7 weeks to go! 😬
My last two weeks of training have gone pretty well…sort of. I now see 6 red blocks in week 17, but I did go to Orangetheory four times that week. I’m calling it a rest week after two intense training weeks. I was feeling pretty awful on Thursday and Friday — some fatigue catching up to me — but was able to squeeze in some weekend classes.
This last week actually went better than expected, but it was at the expense of Orangetheory. I had planned to take a mountain biking class but was pleasantly surprised by my husband with a quick trip to Estes Park.
My nervousness tends to switch off between cycling and swimming. The hills of the course are what concern me most. I have a coach/consultant who said that using flat pedals would be fine, but the tri community seems to think differently. I was comfortable enough with clipless pedals for my pancake-flat half ironman in Palm Springs, but I’m not so sure with hill climbs. I’ve finally gotten into a mental comfort zone on the trainer, so I’m less intimidated by it ever so slightly since I feel like I’ve gotten an opportunity to practice the course.
The swim is a completely different story. I try to think about how I’ll feel in open water. I try to visualize it on my rower and treadmill when I’m hitting a sort-of-wall. I try to visualize it in the pool. I purposely wear my bad goggles so that everything fogs up and visibility is significantly decreased. I don’t really think I’ll get a feel for it without actually doing the swim, or at least getting some coaching for choppy waters again. I’ve looked into a few options but have yet to follow through with it, mainly because of time and money constraints.
I’ve also tried to study the swim, but my short attention span usually gets in the way. I’m going to need to memorize it before I get there!
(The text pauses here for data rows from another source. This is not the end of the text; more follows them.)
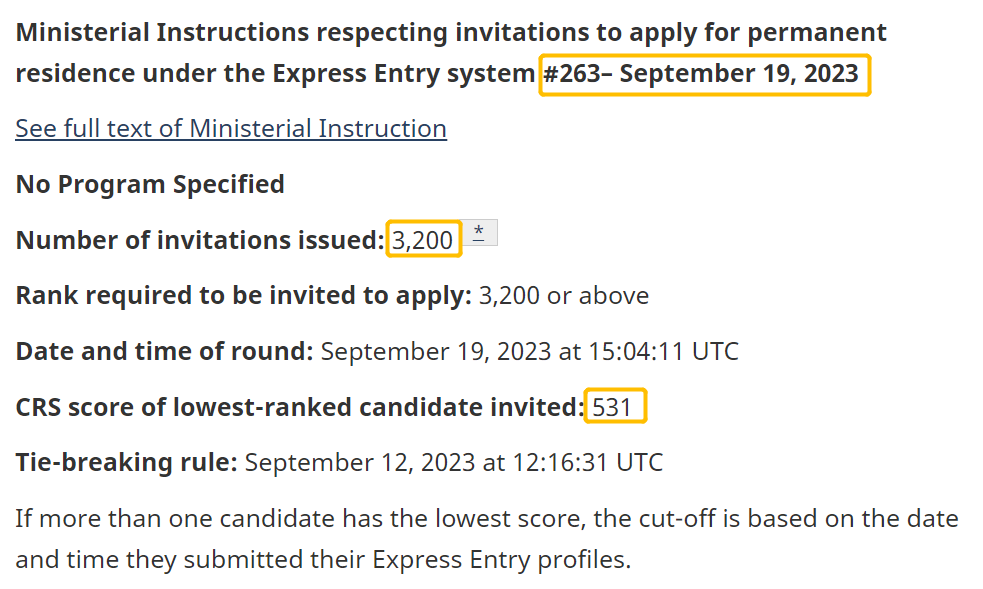Image resolution: width=983 pixels, height=589 pixels.
Task: Click the highlighted 3,200 invitations value
Action: point(423,241)
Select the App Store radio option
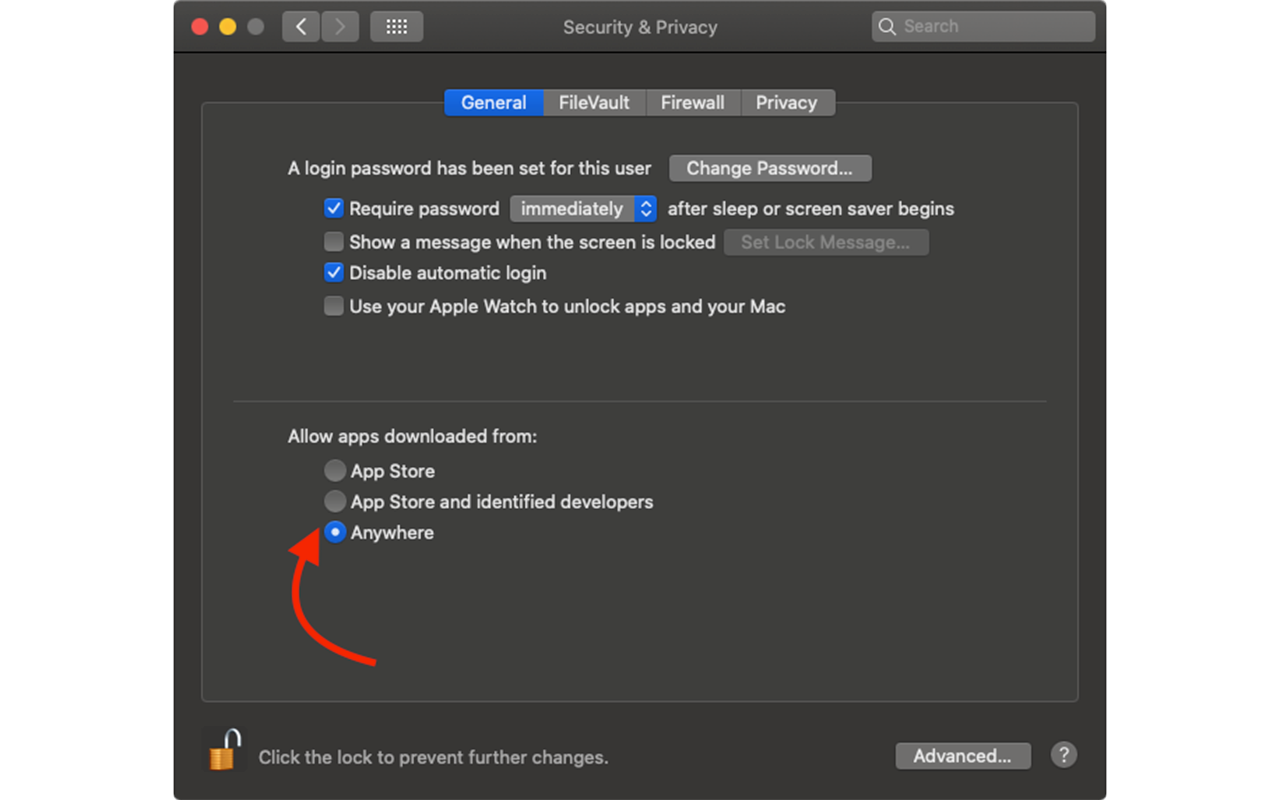 335,471
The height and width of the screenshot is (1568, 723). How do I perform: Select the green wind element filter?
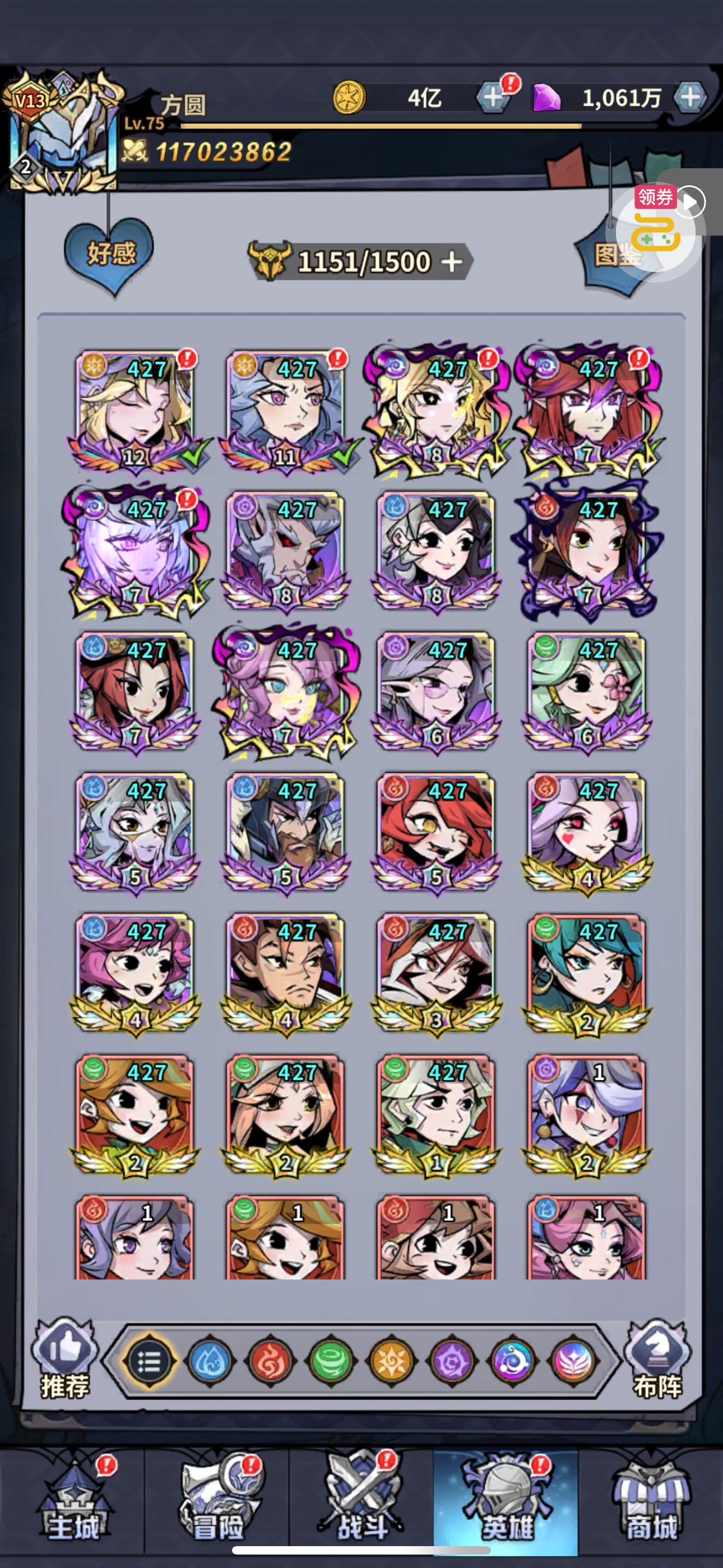click(x=331, y=1361)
I know I’m feeling a lot of trepidation about the race. There are a lot of what-ifs that I am worried about. Getting to the start, as prepared as possible, is one of them. The worst thing for me at this point is feeling like I could’ve done more to mentally and physically prepare.
There are two 3-week blocks that await me, with a short rest week before the race. It’s scary to think how far along I’ve come but how it still feels like I’ve barely began my training. I’ve counted 44 missed training sessions since I began. With 7 sessions a week for 18 weeks, that’s 126 sessions, so…I’ve missed 35% of my workouts. At least that’s still a 65% attendance/training rate.
I’m really making do with the time and resources I have. In other tri groups it seems like I’m amongst superpeople who can juggle 16-hour days and a 140.6 training load. They say things like, “you just have to want it bad enough.” I don’t really believe all that nonsense (or at least, I try not to) and try to stick to the concept of satisficing. All of this might not be optimal, but it is adequate. After all, I am working almost three jobs, so at some point I have to give myself some slack. The training honestly does stress me out sometimes, but I have to remember that this is all for fun.
My mantra for the year has been “honesty.” When I show up, I’ll do my best. When I’m fatigued, I’ll take some time off. When I recognize that I need to eat better, I try to do so. Driving myself to perfection was a long-told story of my 20s and early 30s. At this point in my life, there isn’t a lot of time for the mental baggage. I just need to show up when I can and do my best with the resources I have.